■ **Recorded information**:
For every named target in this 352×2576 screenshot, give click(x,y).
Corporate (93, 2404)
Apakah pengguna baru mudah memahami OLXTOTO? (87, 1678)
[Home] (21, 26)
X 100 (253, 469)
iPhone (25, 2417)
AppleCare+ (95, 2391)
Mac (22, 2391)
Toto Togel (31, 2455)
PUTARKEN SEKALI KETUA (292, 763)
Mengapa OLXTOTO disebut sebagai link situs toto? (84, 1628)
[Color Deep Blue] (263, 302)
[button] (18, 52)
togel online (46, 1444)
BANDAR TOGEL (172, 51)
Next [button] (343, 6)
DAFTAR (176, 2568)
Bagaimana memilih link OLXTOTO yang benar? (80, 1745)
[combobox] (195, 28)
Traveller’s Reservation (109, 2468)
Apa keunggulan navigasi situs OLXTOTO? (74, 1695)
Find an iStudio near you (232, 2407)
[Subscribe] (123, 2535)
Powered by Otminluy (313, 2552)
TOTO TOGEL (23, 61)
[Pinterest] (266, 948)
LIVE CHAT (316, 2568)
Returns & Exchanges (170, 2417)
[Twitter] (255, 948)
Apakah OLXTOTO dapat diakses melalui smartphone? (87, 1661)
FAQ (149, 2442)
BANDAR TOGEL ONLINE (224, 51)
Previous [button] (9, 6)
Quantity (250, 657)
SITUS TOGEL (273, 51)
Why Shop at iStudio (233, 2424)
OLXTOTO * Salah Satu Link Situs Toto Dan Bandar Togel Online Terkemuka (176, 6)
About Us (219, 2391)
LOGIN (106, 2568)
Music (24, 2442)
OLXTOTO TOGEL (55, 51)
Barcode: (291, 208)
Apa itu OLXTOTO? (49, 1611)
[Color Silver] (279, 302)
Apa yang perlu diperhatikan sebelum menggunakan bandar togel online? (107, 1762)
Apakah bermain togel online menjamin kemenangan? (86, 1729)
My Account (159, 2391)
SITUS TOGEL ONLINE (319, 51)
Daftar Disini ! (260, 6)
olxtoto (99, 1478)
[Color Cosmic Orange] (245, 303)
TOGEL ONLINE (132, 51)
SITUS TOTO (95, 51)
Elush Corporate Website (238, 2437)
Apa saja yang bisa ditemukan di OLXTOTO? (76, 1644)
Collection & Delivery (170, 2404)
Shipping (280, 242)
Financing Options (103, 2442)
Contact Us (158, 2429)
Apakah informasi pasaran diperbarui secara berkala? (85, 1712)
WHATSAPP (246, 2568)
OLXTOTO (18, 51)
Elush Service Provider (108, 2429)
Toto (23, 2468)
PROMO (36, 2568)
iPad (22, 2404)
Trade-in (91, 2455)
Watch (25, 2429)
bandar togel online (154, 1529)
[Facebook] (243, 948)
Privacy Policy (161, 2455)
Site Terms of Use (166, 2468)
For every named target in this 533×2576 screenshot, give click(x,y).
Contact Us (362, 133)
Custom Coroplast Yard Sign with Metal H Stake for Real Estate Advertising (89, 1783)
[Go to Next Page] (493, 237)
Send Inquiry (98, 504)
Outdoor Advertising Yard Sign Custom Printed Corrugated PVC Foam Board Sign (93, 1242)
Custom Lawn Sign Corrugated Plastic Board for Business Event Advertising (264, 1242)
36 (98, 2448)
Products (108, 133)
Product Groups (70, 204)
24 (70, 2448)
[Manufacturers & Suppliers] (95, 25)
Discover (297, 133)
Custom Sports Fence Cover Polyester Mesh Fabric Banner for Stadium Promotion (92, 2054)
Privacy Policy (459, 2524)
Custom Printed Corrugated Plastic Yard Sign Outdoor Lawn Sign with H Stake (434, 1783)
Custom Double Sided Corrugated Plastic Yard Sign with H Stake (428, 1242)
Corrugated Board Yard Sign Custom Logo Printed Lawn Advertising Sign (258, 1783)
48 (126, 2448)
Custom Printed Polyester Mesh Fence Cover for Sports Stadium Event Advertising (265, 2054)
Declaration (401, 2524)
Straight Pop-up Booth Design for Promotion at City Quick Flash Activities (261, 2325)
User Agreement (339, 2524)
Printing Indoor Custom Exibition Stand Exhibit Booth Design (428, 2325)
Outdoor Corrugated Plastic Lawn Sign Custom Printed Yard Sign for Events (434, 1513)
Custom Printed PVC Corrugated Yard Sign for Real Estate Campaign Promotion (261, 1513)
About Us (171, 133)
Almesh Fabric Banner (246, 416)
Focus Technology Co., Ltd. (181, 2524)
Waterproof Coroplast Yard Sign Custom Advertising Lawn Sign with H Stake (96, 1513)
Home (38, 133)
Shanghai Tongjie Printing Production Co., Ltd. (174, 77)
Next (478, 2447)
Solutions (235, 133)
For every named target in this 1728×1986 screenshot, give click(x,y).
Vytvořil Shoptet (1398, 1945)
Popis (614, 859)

■ **Your goal**: Above are the records; please copy exactly their first line and each line after it through the line containing "PUTARKEN SEKALI KETUA (292, 763)", and no line after that.

■ **Task result**:
For every named target in this 352×2576 screenshot, give click(x,y).
Corporate (93, 2404)
Apakah pengguna baru mudah memahami OLXTOTO? (87, 1678)
[Home] (21, 26)
X 100 (253, 469)
iPhone (25, 2417)
AppleCare+ (95, 2391)
Mac (22, 2391)
Toto Togel (31, 2455)
PUTARKEN SEKALI KETUA (292, 763)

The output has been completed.